Although it is clear that microRNAs function as a mechanism for post-transcriptional regulation, it has not been conclusively proven whether, under conditions of homeostasis or pathology, their presence in body fluids is simply a by-product of cell degradation or whether are they actively secreted into the body fluids to mediate intercellular gene regulation. Nevertheless, the correlation between circulating microRNAs and peripheral tissue microRNAs suggests that in human fluids they might serve as biomarkers for various diseases.56 However, in the context of depression few studies have supported such correlations between circulating and central readouts of microRNA expression.14, 57 Indeed, of the microRNAs that we analyzed in this study, a correlation between changes in peripheral blood and in brain tissue remains to be established. Thus, in the case of let-7b and let-7c future clinical studies could focus on post-mortem samples from patients who had suffered from major depression to determine whether this microRNA is a valid diagnostic biomarker. In vivo and in vitro models could also be used to further investigate the functional expression of these microRNAs.

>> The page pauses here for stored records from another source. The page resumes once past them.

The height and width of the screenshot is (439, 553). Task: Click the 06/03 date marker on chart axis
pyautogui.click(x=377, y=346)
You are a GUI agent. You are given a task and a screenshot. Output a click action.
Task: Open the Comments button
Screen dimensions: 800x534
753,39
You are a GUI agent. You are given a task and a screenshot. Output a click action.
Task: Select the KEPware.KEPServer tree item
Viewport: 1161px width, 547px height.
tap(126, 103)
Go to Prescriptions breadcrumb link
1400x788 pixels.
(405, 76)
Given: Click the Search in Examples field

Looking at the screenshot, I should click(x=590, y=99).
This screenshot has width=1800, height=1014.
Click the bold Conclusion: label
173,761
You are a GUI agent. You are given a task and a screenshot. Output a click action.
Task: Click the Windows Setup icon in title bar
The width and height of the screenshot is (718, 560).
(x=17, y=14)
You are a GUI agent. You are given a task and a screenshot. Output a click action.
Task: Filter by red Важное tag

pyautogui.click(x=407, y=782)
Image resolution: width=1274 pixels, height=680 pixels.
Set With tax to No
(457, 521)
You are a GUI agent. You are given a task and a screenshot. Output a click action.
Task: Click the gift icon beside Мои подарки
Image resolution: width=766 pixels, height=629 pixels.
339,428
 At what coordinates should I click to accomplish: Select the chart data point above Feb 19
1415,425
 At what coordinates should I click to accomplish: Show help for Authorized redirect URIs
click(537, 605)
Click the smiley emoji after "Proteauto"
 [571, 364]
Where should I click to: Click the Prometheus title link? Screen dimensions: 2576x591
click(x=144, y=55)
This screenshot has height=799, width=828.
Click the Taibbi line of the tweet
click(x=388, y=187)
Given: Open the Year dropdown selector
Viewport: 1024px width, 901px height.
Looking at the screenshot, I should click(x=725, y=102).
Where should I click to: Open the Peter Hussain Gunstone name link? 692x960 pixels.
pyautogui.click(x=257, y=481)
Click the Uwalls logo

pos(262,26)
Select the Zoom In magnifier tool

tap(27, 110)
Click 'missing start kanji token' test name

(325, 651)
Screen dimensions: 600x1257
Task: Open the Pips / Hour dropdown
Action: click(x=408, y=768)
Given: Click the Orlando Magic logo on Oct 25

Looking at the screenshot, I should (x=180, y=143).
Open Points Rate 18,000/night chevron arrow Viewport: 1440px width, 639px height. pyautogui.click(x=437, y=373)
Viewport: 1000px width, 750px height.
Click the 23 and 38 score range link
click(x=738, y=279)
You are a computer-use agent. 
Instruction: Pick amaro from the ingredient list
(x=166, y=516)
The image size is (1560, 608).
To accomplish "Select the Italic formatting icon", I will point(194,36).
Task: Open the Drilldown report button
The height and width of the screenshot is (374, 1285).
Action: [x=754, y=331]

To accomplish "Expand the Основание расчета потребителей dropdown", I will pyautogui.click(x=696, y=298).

In conclusion, we provide preliminary evidence that let-7b and let-7c are candidate diagnostic biomarkers of major depression. Future studies utilizing larger patient samples with more detailed medical histories and the extraction of both peripheral blood samples and cerebrospinal fluid samples will allow us to validate let-7b, let-7c and other potential microRNAs that could be used for diagnosis, predict response to various therapeutic strategies and provide novel insights into the neuromolecular pathophysiology of depression.